From a bodybuilding standpoint, the performance aspect of creatine monohydrate may not seem highly compelling, but it is also for a different reason as to why creatine is popular in bodybuilding. Creatine stored in the muscle also causes water to be drawn into the muscle, which has the effect of making muscles appear fuller.
A loading phase of 8-10g per day for several days is usually advised beginning a creatine monohydrate course. This is then dropped down to a maintenance phase of 2-3g daily. We would advise opting for plain creatine monohydrate over the more exotic options offered by many leading brands which claim to have “advanced creatine transportation systems” to improve uptake (and often come with a much higher price tag).
Due to the increasing rate if obesity in western societies, coupled with the intense body image culture, there has been a big raise in demand for fat burning supplements.

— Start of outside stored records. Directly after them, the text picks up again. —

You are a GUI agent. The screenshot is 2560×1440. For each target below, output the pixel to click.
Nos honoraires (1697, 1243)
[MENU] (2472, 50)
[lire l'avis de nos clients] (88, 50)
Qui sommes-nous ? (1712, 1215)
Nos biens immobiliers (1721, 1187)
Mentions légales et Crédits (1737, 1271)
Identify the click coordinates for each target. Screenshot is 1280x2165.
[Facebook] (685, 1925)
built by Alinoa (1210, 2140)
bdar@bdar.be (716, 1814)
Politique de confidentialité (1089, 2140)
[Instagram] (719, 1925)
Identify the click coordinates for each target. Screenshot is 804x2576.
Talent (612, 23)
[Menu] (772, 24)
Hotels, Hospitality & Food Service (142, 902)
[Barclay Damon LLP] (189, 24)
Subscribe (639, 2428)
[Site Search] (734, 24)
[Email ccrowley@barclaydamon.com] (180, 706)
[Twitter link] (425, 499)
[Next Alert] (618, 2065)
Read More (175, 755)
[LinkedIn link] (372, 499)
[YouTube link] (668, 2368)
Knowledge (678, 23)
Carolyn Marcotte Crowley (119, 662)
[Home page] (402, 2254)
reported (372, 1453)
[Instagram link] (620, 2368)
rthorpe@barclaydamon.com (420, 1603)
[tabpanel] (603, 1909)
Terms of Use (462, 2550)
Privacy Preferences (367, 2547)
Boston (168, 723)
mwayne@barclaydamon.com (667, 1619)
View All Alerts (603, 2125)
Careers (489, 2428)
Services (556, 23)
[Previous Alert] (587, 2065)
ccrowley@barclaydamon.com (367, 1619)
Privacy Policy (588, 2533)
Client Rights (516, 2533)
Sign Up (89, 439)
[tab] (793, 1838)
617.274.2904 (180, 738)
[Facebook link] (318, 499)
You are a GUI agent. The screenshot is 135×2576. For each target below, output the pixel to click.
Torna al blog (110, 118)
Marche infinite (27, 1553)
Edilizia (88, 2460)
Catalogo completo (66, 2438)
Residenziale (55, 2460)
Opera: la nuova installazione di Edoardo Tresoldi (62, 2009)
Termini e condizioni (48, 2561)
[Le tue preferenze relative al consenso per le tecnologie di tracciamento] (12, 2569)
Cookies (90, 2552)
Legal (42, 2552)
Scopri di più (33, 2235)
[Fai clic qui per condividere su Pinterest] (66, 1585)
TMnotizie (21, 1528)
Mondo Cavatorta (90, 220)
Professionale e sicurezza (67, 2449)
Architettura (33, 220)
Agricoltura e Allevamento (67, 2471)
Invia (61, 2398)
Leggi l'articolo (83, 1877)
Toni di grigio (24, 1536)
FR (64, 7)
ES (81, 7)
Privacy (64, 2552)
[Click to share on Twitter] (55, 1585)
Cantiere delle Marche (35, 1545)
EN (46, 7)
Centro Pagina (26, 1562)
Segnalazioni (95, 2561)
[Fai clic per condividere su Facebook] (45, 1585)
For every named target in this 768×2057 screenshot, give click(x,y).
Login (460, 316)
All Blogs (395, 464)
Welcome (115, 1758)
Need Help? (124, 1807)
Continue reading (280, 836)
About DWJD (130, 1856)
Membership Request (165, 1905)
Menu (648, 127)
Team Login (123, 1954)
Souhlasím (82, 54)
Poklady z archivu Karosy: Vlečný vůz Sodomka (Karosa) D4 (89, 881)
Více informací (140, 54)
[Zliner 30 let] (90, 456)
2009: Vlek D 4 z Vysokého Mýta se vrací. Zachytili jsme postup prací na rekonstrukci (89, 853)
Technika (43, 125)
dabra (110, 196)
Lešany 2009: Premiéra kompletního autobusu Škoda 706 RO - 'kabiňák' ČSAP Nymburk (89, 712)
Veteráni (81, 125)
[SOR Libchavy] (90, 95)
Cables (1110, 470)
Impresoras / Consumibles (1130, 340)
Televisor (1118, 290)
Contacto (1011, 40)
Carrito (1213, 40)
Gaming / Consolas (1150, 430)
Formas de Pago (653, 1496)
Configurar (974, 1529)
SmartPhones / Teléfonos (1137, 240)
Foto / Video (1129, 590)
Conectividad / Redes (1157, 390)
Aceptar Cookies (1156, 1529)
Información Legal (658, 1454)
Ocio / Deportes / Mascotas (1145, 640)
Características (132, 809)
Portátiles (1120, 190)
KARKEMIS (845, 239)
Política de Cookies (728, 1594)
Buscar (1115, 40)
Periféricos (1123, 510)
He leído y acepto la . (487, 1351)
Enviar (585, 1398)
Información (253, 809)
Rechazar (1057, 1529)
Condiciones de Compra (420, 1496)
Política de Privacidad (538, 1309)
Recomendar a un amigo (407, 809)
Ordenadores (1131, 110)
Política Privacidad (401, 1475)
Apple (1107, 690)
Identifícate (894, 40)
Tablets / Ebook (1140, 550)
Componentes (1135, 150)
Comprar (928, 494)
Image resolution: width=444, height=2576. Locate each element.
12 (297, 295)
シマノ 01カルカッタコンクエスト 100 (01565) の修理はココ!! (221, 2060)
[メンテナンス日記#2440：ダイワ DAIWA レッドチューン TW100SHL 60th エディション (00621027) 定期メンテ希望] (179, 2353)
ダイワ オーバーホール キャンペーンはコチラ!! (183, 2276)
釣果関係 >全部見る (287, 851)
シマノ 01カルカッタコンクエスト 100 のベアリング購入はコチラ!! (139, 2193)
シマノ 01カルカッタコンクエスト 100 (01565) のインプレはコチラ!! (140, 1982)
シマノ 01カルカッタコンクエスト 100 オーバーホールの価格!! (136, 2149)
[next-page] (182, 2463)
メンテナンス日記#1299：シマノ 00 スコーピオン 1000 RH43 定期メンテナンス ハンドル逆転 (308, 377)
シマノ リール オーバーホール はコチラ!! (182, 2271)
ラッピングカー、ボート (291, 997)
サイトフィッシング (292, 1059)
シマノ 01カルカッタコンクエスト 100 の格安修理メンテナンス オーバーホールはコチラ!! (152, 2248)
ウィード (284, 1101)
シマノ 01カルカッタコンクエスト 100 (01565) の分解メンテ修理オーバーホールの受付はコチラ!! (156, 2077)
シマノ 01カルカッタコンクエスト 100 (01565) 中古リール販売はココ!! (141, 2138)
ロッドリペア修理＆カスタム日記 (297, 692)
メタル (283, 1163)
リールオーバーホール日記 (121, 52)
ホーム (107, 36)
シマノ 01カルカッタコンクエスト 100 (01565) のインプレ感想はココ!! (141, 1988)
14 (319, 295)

The high level of competition has led to marketing and promotion which we would advise our readers to break away from and instead focus on what’s in the formulas and how they may aid you.
Effective fat burners or weight control supplements tend to work in one of two ways; either through thermogenesis which results in the user’s core temperature raising slightly and therefore causing them to burn additional calories, or appetite suppressors which work inversely – they try to limit the user’s calorie intake.
Ephedra has long been one of the most effective and popular fat burning supplements, acting as a great thermogenic. It is one of the three components of the famous ECA stack many bodybuilders take (Ephedra, Caffeine and Aspirin).
Mostly popular with beginners and hardgainers who wish to pack size onto their frames, weight gainers are a great choice for those needing to increase their calorie intake. They are also effective for bodybuilders going through a bulking phase and require a high level of calories.
Weight gainers vary considerably. Some contain cheap protein blends, maltodextrin and little in the way of additional nutrients. These tend to be the products which claim to have a ridiculously high number of calories per serving (~1000kcals!). On the other end of the spectrum we have high grade weight gainers which have a good balanced blend of proteins, a complex carbohydrate source such as activated barley, and a host of nutrients which aid with overall well-being.
The budget weight gainers which do contain the likes of maltodextrin as its carbohydrate source should not necessarily be avoided. Hard gainers who struggle to put on weight and have a fast metabolism may find these products best suited their needed. They’ll want to shop around for the products with a decent level of quality, but the use of fast acting carbohydrates and lower grade protein blends should not necessarily be a deterrent.
For others, the better quality weight gainers would be worth the extra money.